▸ Collected data:
┄┄┄┄┄┄┄┄┄┄┄┄┄┄┄┄┄┄┄┄

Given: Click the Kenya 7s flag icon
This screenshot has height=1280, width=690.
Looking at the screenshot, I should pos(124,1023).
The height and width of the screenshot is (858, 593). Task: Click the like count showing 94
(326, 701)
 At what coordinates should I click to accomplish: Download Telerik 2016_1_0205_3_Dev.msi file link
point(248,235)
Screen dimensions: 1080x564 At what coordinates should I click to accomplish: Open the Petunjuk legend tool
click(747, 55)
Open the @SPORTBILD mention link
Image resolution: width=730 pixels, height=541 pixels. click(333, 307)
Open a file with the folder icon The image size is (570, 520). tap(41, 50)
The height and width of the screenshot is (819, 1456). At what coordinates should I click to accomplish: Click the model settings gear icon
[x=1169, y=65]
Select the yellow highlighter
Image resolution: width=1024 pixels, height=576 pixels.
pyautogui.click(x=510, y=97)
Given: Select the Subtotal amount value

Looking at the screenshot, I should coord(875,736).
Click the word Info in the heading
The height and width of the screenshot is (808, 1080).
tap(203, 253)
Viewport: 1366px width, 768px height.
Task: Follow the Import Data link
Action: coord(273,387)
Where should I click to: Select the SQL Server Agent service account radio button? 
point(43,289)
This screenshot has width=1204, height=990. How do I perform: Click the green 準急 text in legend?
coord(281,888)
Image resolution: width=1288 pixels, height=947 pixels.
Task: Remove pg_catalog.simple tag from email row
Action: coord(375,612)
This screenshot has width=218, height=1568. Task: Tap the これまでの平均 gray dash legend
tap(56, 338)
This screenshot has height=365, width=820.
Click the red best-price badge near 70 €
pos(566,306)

┄┄┄┄┄┄┄┄┄┄┄┄┄┄┄┄┄┄┄┄

▸ Your instructions: Set down nothing but the lines from the one containing "This screenshot has height=365, width=820." through the end of the entries above, exactly as written, both ends counted.

▸ Response to the task:
This screenshot has height=365, width=820.
Click the red best-price badge near 70 €
pos(566,306)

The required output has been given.